Work to complete:
#1 Name every category listed under "Consumer loans:" in the loans receivable table of the bank's financial statement notes.
#2 Extend the bank's financial statement notes with the next part, picking up right after the final sentence about shares excluded from the weighted average count.
++++ Passage given ++++
Primary deposit products are checking, savings and certificate of deposit
accounts and primary lending products are consumer, mortgage and commercial
loans. The Bank also offers discount brokerage services through it's wholly
owned subsidiary, Iberia Financial Services, LLC.
The Bank is subject to examination and regulation by the Office of Financial
Institutions of the State of Louisiana, which is the Bank's chartering authority
and primary regulator. The Bank is also subject to regulation by the FDIC and to
certain reserve requirements established by the Federal Reserve Board ("FRB").
As a Louisiana chartered commercial bank, deposits are insured by the Federal
Deposit Insurance Corporation ("FDIC") to the maximum extent permitted by law.
The Bank is a member of the Federal Home Loan Bank of Dallas ("FHLB").
PRINCIPLES OF CONSOLIDATION
The consolidated financial statements include the accounts of the Company, the
Bank and the Bank's wholly owned subsidiaries. All significant intercompany
balances and transactions have been eliminated in consolidation.
7
<PAGE>
2. LOANS RECEIVABLE
Loans receivable (in thousands) at March 31, 2000 and December 31, 1999 consists
of the following:
March 31, December 31,
2000 1999
---- ----
Residential mortgage loans:
Residential 1-4 family $ 273,745 $ 266,365
Construction 6,685 6,381
--------- ---------
Total residential mortgage loans 280,430 272,746
Commercial loans:
Business 81,185 82,485
Real estate 168,116 157,248
--------- ---------
Total commercial loans 249,301 239,733
Consumer loans:
Home equity 94,917 91,531
Automobile 24,288 23,432
Indirect automobile 194,012 179,350
Credit card loans 6,388 6,436
Other 28,898 29,854
--------- ---------
Total consumer loans 348,503 330,603
--------- ---------
Total loans receivable 878,234 843,082
Allowance for loan losses (8,951) (8,749)
--------- ---------
Loans receivable, net $ 869,283 $ 834,333
========= =========
3. EARNINGS PER SHARE
Basic earnings per share were based on 6,095,475 weighted average shares
outstanding during the three month period ended March 31, 2000. Diluted earnings
per share were based on 6,095,846 weighted average shares outstanding during the
three month period ended March 31, 2000. For the three months ended March 31,
2000, the weighted average number of common shares outstanding excludes (a) the
weighted average unreleased shares owned by the Employee Stock Ownership Plan
("ESOP") of 257,409; (b) the weighted average shares owned by the Management
Recognition Plan and Trust of 202,512 and (c) the weighted average shares
purchased in Treasury Stock of 825,274.
++++ Data segment ++++
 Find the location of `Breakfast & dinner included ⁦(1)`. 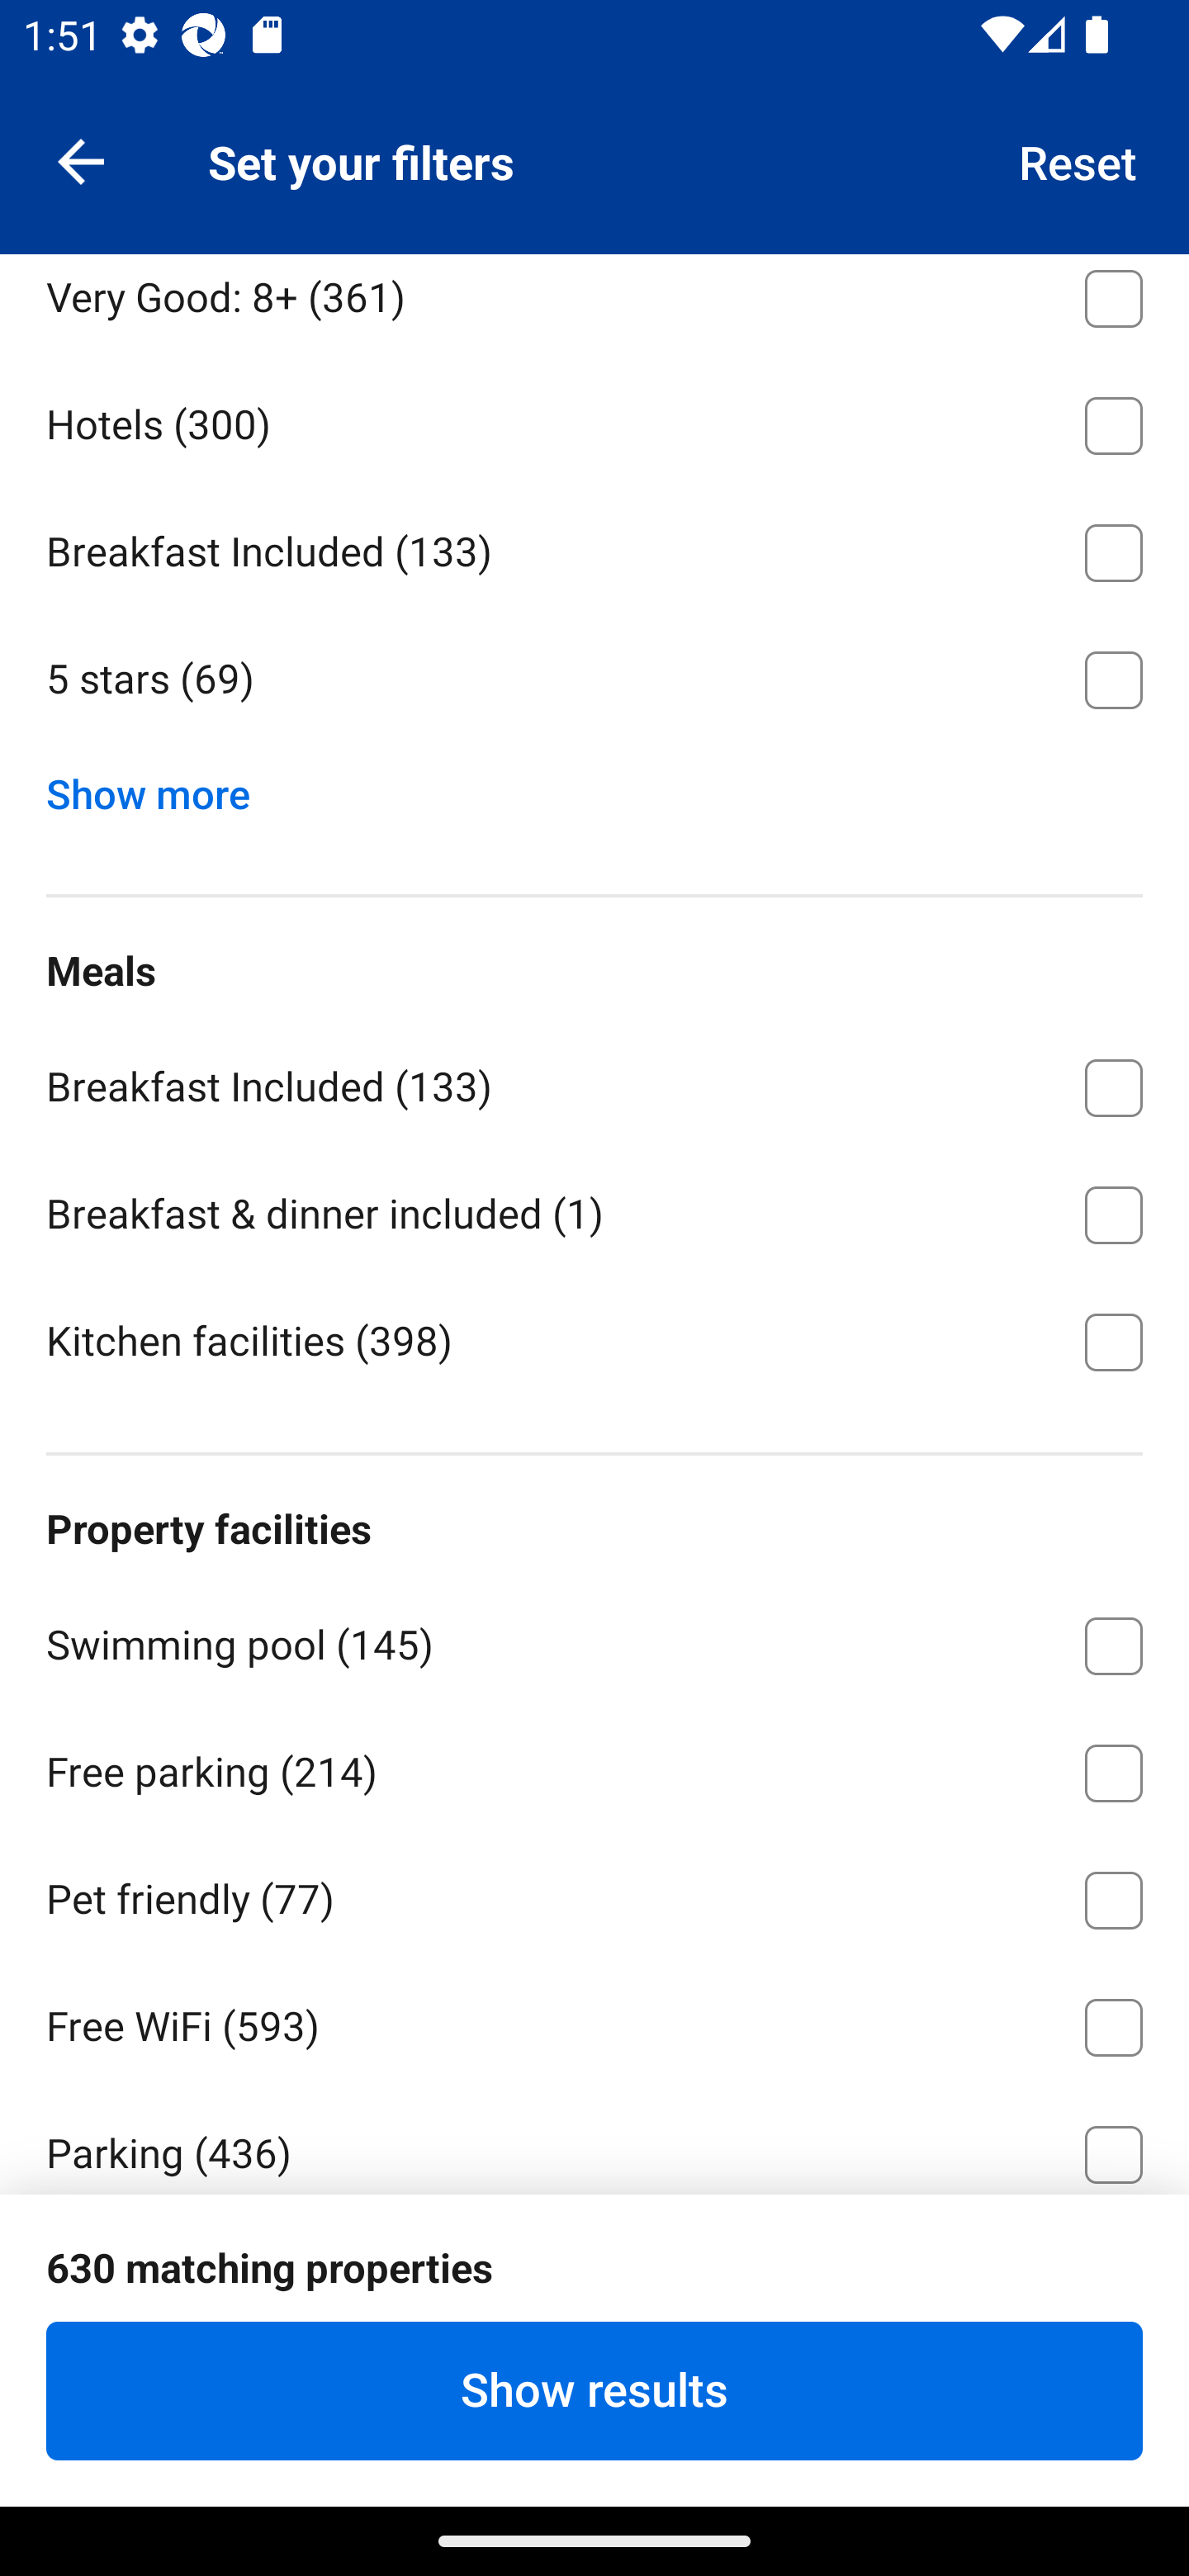

Breakfast & dinner included ⁦(1) is located at coordinates (594, 1209).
++++
The responses:
#1 Home equity, Automobile, Indirect automobile, Credit card loans, Other

#2
4. SUBSEQUENT EVENTS
On May 5, 2000, the shareholders of ISB Financial Corporation approved changing
the Company's name to IBERIABANK Corporation. The name change will take place
immediately. Effective May 15, 2000, the Company's stock symbol on the NASDAQ
National Market will change to "IBKC".
8
<PAGE>
This Form 10-Q may contain certain forward-looking statements within the
meaning of the Private Securities Litigation Reform Act of 1995. Examples of
forward-looking statements include, but are not limited to, estimates with
respect to the financial condition, results of operations and business of the
Company that are subject to various factors which would cause actual results to
differ materially from the estimates. These factors include, but are not limited
to, general economic conditions, changes in interest rates, deposit flows, loan
demand, real estate values, and competition; changes in accounting principles,
policies, or guidelines; changes in legislation or regulation; and other
economic, competitive, governmental, regulatory, and technological factors
affecting the Company's operations, pricing, products and services.
ITEM 2. MANAGEMENT'S DISCUSSION AND ANALYSIS OF FINANCIAL CONDITION AND RESULTS
OF OPERATIONS
CHANGES IN FINANCIAL CONDITION
- ------------------------------
At March 31, 2000, the consolidated assets of the Company totaled $1.37 billion,
an increase of $9.8 million, or .72%, from December 31, 1999.
Loans, net of unearned income, less allowance for loan losses, increased by
$35.0 million, or 4.2%, to $869.3 million at March 31, 2000 compared to $834.3
million at December 31, 1999. Such increase was primarily the result of a $17.9
million, or 5.4% increase in consumer loans, reflecting growth of $14.6 million
in indirect automobile loans, $3.4 million in home equity loans and a net
decrease in remaining consumer loans of $1 million. Other loan increases
consisted of growth in commercial loans of $9.6 million, or 4.0% and mortgage
loans of $7.7 million, or 2.8%. The Company's loan to deposit ratio at March 31,
2000 was 76.3% compared to 75.8% at December 31, 1999. For additional
information on loans, see Note 2 to the Consolidated Financial Statements.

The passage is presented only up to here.